> DOCUMENT
:::::
Thus, the second implication actually grows out of the slim margin of good news that’s related to journalism. The fact that we are experiencing a dramatic resurgence of interest in and support for high quality journalism, as well as surging interest in emergent voices that are speaking from evidence of their lived realities, is evidence that many, and probably even the majority of people in the U.S., prefer an evidence-based reality to a reality that’s manufactured in support of a worldview. This then reframes the question of the future of news from one focused on human failings to one of system failure. How is it that our systems are making it so that those of the minority are threatening those in the majority?

And this is where we have to turn to questioning things like the rise of Facebook as a news distributor and propagator of fake news, as well as an electoral college system and a media system that inescapably favors coverage of the latest new political crisis instead of coverage on boring topics like laws and policies that for decades have been quietly yet effectively restricting voters from exercising their right to vote, or on how various groups and people are working outside of the spotlight to address those discrepancies in access to democracy. And those are topics for future blogs.
:::::
> DATA LINES
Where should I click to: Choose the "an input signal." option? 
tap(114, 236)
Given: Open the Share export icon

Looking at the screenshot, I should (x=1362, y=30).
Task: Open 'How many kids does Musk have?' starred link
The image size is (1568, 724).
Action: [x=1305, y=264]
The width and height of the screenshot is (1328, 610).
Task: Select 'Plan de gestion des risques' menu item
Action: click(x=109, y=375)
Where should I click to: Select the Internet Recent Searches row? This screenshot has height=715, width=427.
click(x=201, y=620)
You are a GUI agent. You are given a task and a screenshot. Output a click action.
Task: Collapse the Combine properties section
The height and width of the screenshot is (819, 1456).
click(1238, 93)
:::::
> TASK REQUIREMENTS
a - In the passage on the future of news, what does the resurgence of interest in high quality journalism show that most people in the U.S. prefer?
b - Please continue the passage on the future of news from its last sentence.

> ANSWERS PROVIDED
a - They prefer an evidence-based reality to a reality manufactured in support of a worldview.

b -
Here’s a study on news consumption in social media spaces that is worth highlighting, published in the Proceedings of the National Academy of Sciences in the U.S. in March 2017 (too late for inclusion in our book, unfortunately). This was a study that analyzed the news consumption patterns of 376 million Facebook users over 6 years and found that social media practices are indeed changing the ways that we get informed. The study looked at how people interacted with 920 news outlets from around the world, and found that most people confine their attention to only a few pages within what the researchers determined was one of five news communities, thus affirming “strong user polarization.” All of the data for this study and its analysis were gathered and performed using the Facebook graph application programming interface, which is publicly available.  Because the data were preexisting, the authors did not seek ethical approval for the gathering or analyzing of the data and abided by Facebook’s privacy guidelines. The project was funded by the EU Future and Emerging Technologies Multiplex Project by scholars at the University of Venice’s Department of Environmental Science, Computer Science, and Statistics.

Basically, this is providing empirical data to support the selection bias that Facebook and other social media platforms reinforce. People tend to find information that confirms their view of the world.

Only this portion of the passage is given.